Che cos'è il greenwashing?

Qu’est-ce que le greenwashing ?

Il greenwashing è una tecnica di marketing ingannevole che mira a dare a un'azienda un'immagine ecologica senza farlo realmente. È un metodo che viene utilizzato in molti settori di attività: alimentare, moda, cosmetica, auto, turismo, ecc. Nella maggior parte dei casi, le spese sostenute dalle aziende che praticano il greenwashing sono in realtà concentrate più sulla pubblicità che sulle reali azioni ecologiche.

Quali sono gli strumenti utilizzati dalle aziende che praticano il greenwashing?

  • L'uso di elementi visivi come variazioni di colore verde, foto di paesaggi naturali, l'integrazione di emoji che si riferiscono all'ecologia (questo è un elemento che si può trovare molto nelle biografie Instagram di alcuni marchi, per esempio)

  • L'uso del campo lessicale legato alla natura e all'ecologia "origine naturale", "commercio equo e solidale", "etico", "responsabile", "sostenibile", senza una reale evidenza delle affermazioni che vi sono dietro. Per esempio, molti marchi di fast fashion propongono articoli (soprattutto magliette) con slogan ecologici: "non esiste un pianeta B"; "manteniamo la terra protetta"; "godiamoci l'oceano" ecc... Tuttavia, se l'argomento è solo di marketing e l'impegno ecologico non va oltre, (per esempio se la maglietta è fatta di materiali sintetici) allora si tratta di greenwashing.

  • L'uso di etichette o indicazioni false. Ad esempio, spesso vediamo marchi che scrivono nella descrizione dei loro prodotti "100% cotone naturale" o peggio "100% cotone biologico", "cotone sostenibile", quando in realtà non hanno alcuna certificazione che dimostri quanto affermano.

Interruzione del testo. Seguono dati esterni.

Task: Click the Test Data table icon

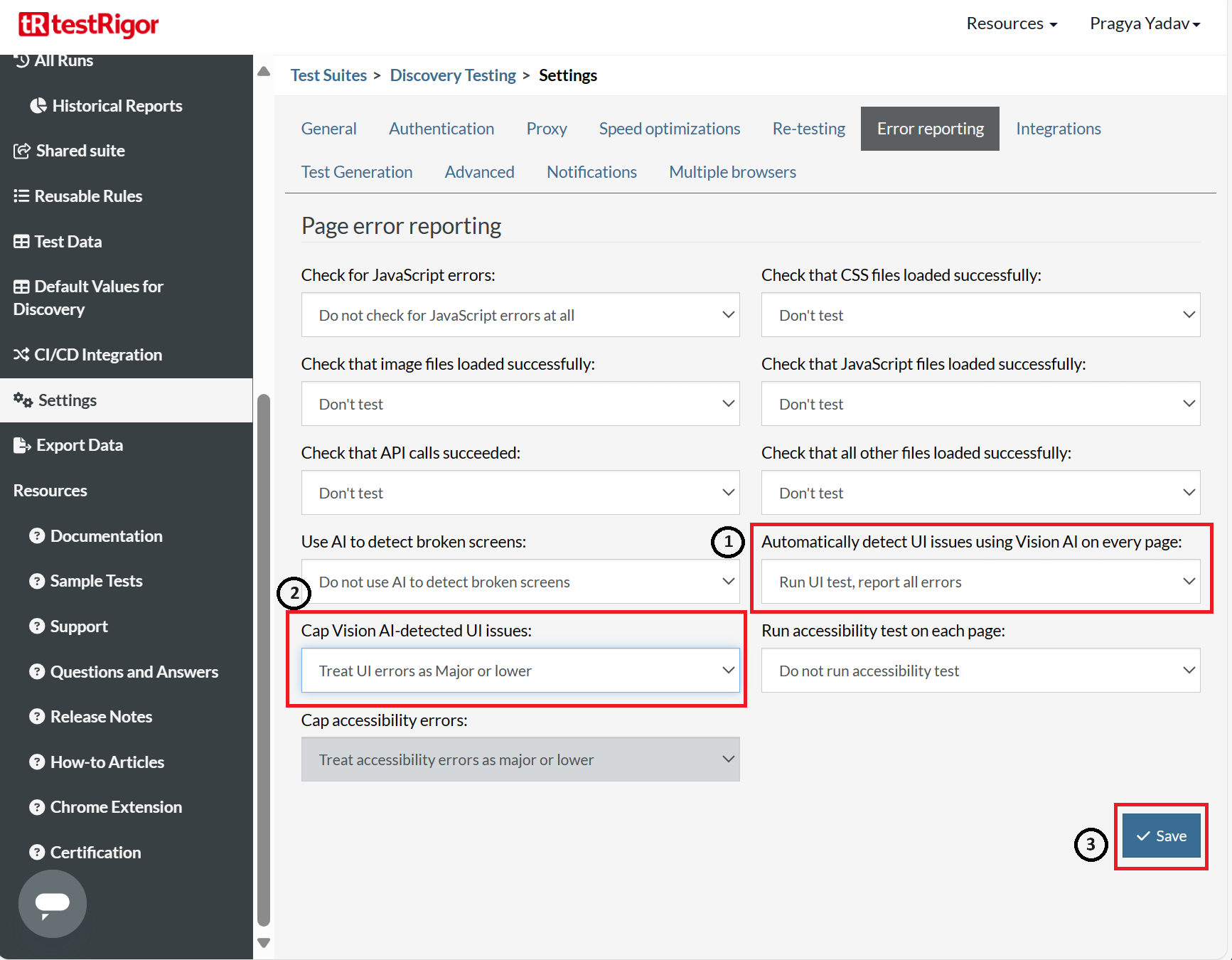Action: [21, 242]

A proposito, sembra importante parlare dell'etichetta BCI, a cui aderiscono molti marchi di fast-fashion. L'etichetta BCI (Better Cotton Initiative) promette un uso migliore del cotone, anche nel rispetto dell'ambiente e dei lavoratori del settore. Qual è il problema? L'etichetta è spesso associata al cotone biologico, ma non vieta l'uso di OGM o pesticidi. Peggio ancora, il cotone BCI ha un effetto perverso sul cotone biologico, in quanto molti produttori finiscono per smettere di produrre cotone biologico e passare al cotone BCI a causa dei requisiti più bassi.

  • Semplicemente la mancanza di trasparenza sul modo in cui l'azienda opera, sulla produzione e sulla composizione dei prodotti.

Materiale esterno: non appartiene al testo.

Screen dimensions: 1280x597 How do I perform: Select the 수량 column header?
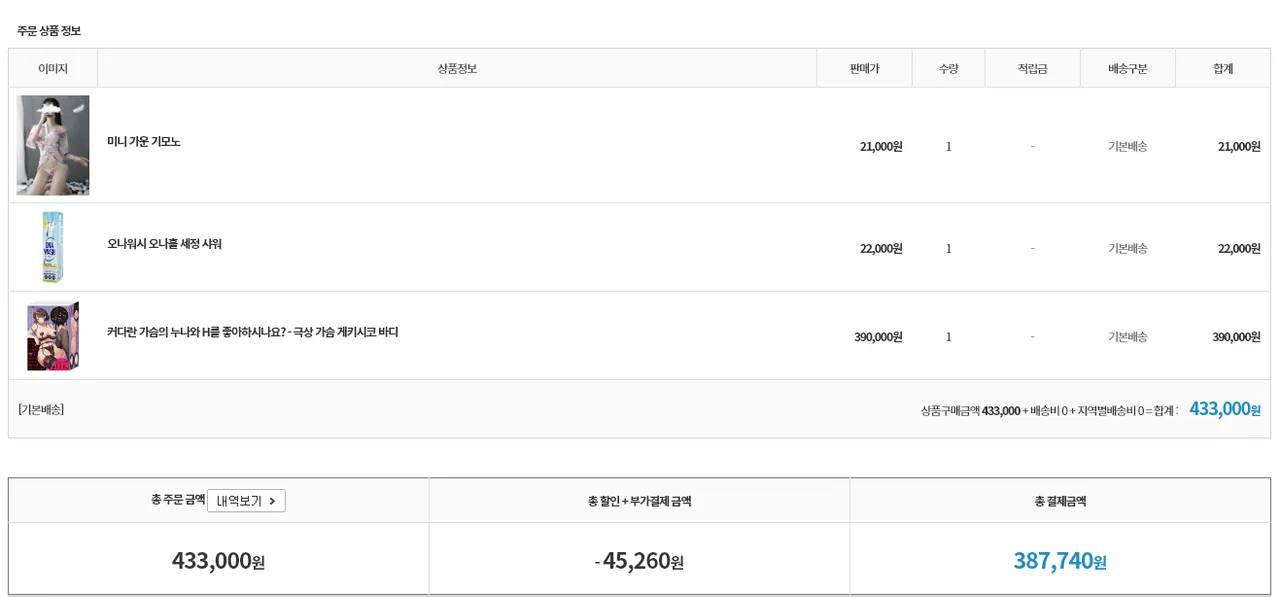pos(948,69)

Come consumatore, come si può riconoscere il green washing?

Uno dei primi indicatori è l'approccio complessivo dell'azienda alla responsabilità: uno sguardo critico, un passo indietro per non farsi prendere dalla forma e dal tono delle tecniche di marketing utilizzate (come quelle citate sopra). Per esempio, andate a vedere le pagine "manifesto", "i nostri impegni" o "il marchio", cioè le pagine in cui i marchi si esprimono in relazione al loro impegno, alle loro missioni ecc.

Poi, nel caso di discorsi che sembrano un po' vaghi, non esitate a cercare informazioni altrove per verificarne la credibilità.

Potete anche controllare le etichette, soprattutto se si tratta di un'etichetta di cui non avete mai sentito parlare prima.

Cosa dice la legge?

Diversi attori sono interessati al greenwashing.

L'ARPP (Autorisation de Régulation Professionnelle de la Publicité), un organismo privato di autoregolamentazione della pubblicità in Francia, non può sanzionare le aziende per greenwashing. Il suo ruolo è solo quello di incoraggiare una "pubblicità equa, veritiera e sana".

Anche l'ADEME (Agenzia per la Transizione Ecologica) collabora con l'ARPP per limitare il greenwashing perché, secondo questa organizzazione, contribuisce alla disinformazione dei consumatori.

Infine, è dell'aprile 2021 il disegno di legge 3875 sulla lotta ai cambiamenti climatici e il rafforzamento della resilienza ai loro effetti, che consente di vietare ("a partire da un anno dall'entrata in vigore della presente legge") la pubblicità "a favore dei combustibili fossili" e di "ridurre significativamente le comunicazioni commerciali audiovisive relative a beni e servizi che hanno un impatto negativo sull'ambiente", ma anche di inasprire e semplificare l'introduzione di sanzioni contro il greenwashing e le pratiche commerciali ingannevoli. Con questo disegno di legge, quindi, l'importo della multa potrebbe passare dal 50% delle spese utilizzate per la realizzazione della pubblicità o della pratica di greenwashing all'80%!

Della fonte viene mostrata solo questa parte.